Working with R Scripts in Power BI is an excellent resource on this topic. Below is an overview from the same source.

  1. R scripts for Importing Data

There may be times when you don’t want to import an entire dataset but a portion of it. You can write an R script to only select specific columns or rows from the entire dataset to be loaded into Power BI.

For this demonstration, we will be working with the well known Iris dataset that is included with the CRAN distribution.

Datasets can also be imported from files. Here is an example which shows how to load a CSV file into the workspace with the following script. Download the file from here.

iris_csv <- read.csv(file="C:/Users/Parul/Desktop/Iris", header=TRUE, sep=",")
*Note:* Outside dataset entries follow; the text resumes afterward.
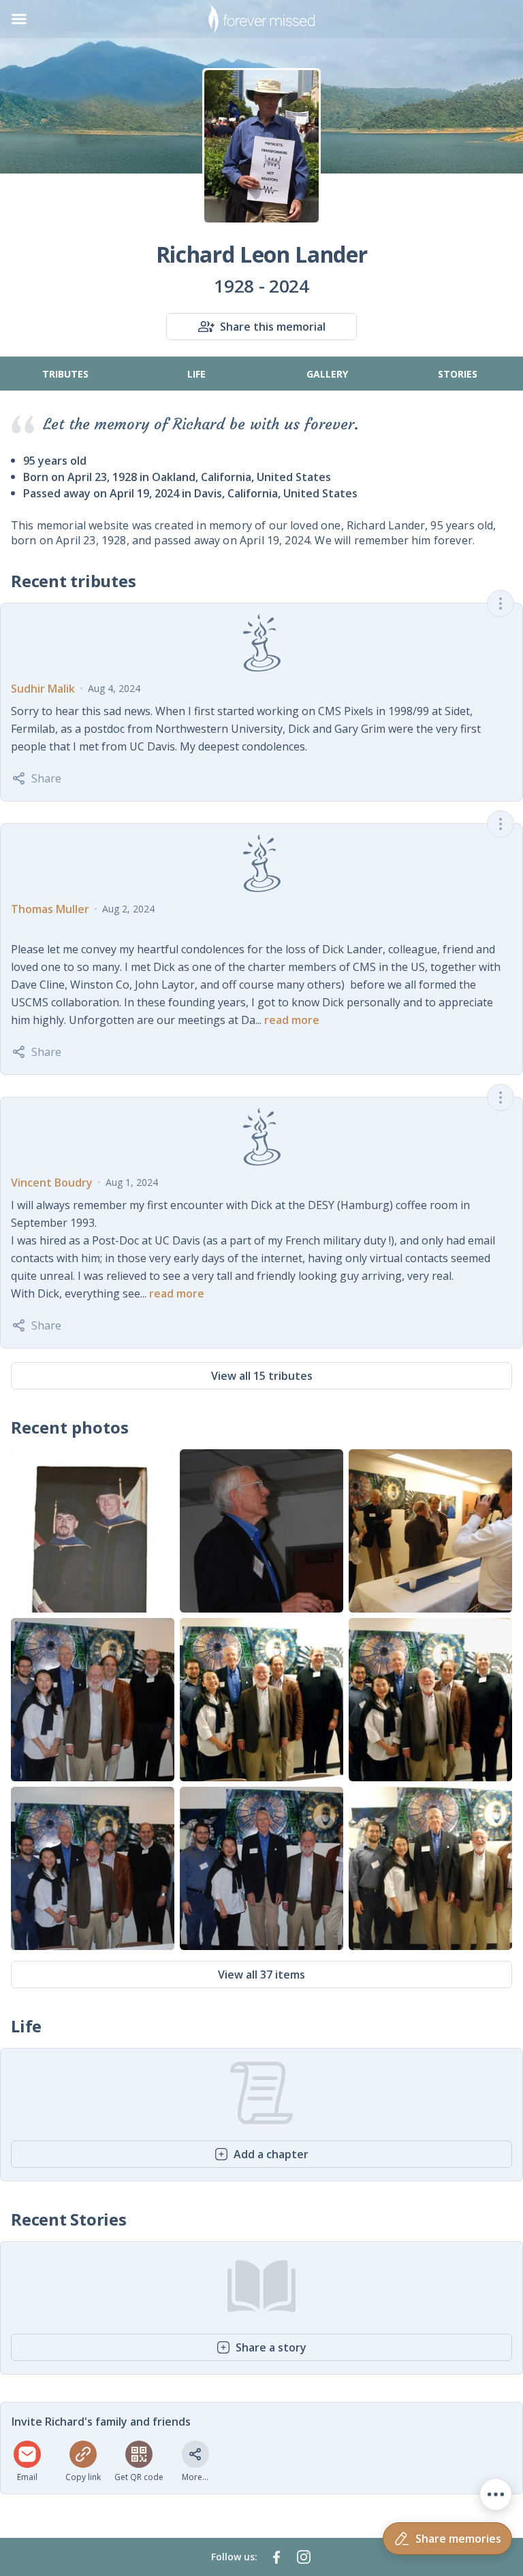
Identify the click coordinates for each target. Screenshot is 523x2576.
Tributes (65, 373)
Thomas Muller (50, 909)
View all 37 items (261, 1974)
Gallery (327, 373)
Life (196, 373)
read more (291, 1019)
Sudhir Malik (43, 688)
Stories (457, 373)
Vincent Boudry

Merely importing data with an R script doesn’t serve much of a purpose. The actual use is when we can manipulate data while importing. The following script uses the summarize and group_by functions available in the dplyr R package to group and aggregate the data before importing it:

Launch R Studio and install the following packages:

install.packages("dplyr")  
install.packages("data.table")  
install.packages("ggplot2")

Now, use the following R script to import the Iris data. We will get a new dataset called iris_mean which contains the mean for each of the four measures, grouped according to the values in the Species column (Source: Power BI Introduction).

library(dplyr)

iris_mean <- summarize(group_by(iris, Species),  
slength = mean(Sepal.Length), swidth = mean(Sepal.Width),  
plength = mean(Petal.Length), pwidth = mean(Petal.Width))

2. R scripts for Transforming Data

R scripts come in handy when we want to manipulate data that is already imported into the workspace. Let’s say we want to apply the summarize and groupby functions after the entire data has been imported. This can be achieved by running R Script in the Query Editor as follows:

3. R scripts for Creating Visualizations

With the help of R scripts, you can create visualizations in Power BI. Simply type in the script and load in the necessary libraries, and you get visualizations similar to the ones in any R IDE. Let’s go through the steps:

  • Import the Iris dataset into the workspace.
  • Click on the ‘R script Visual’ in the visualization Tab, and a placeholder R visual image appears on the canvas and a script editor at the bottom.
  • Select the fields that you want to include in the script. Let’s select PetalLengthCm ,PetalWidthCm and Species. The selected fields appear under the Values Tab, and pre-populated R script appears in the R editor.
  • The script creates a dataframe named dataset with the selected columns. You can now write your script here or make changes in the existing one. Let’s paste the following code which imports the ggplot library and creates a scatter plot.
      library(ggplot2)  
      ggplot(data=dataset, aes(x=PetalWidthCm, y=PetalLengthCm)) +  
        geom_point(aes(color=Species), size=2) +  
        ggtitle("Petal Widths and Lengths") +  
        labs(x="Petal Width", y="Petal Length") +  
        theme_bw() +  
        theme(title=element_text(size=15, color="blue3"))

PowerBI & Python

Python is a widely used general-purpose programming language, and a large number of Python libraries are available to perform statistical analysis, predictive modeling using machine learning algorithms.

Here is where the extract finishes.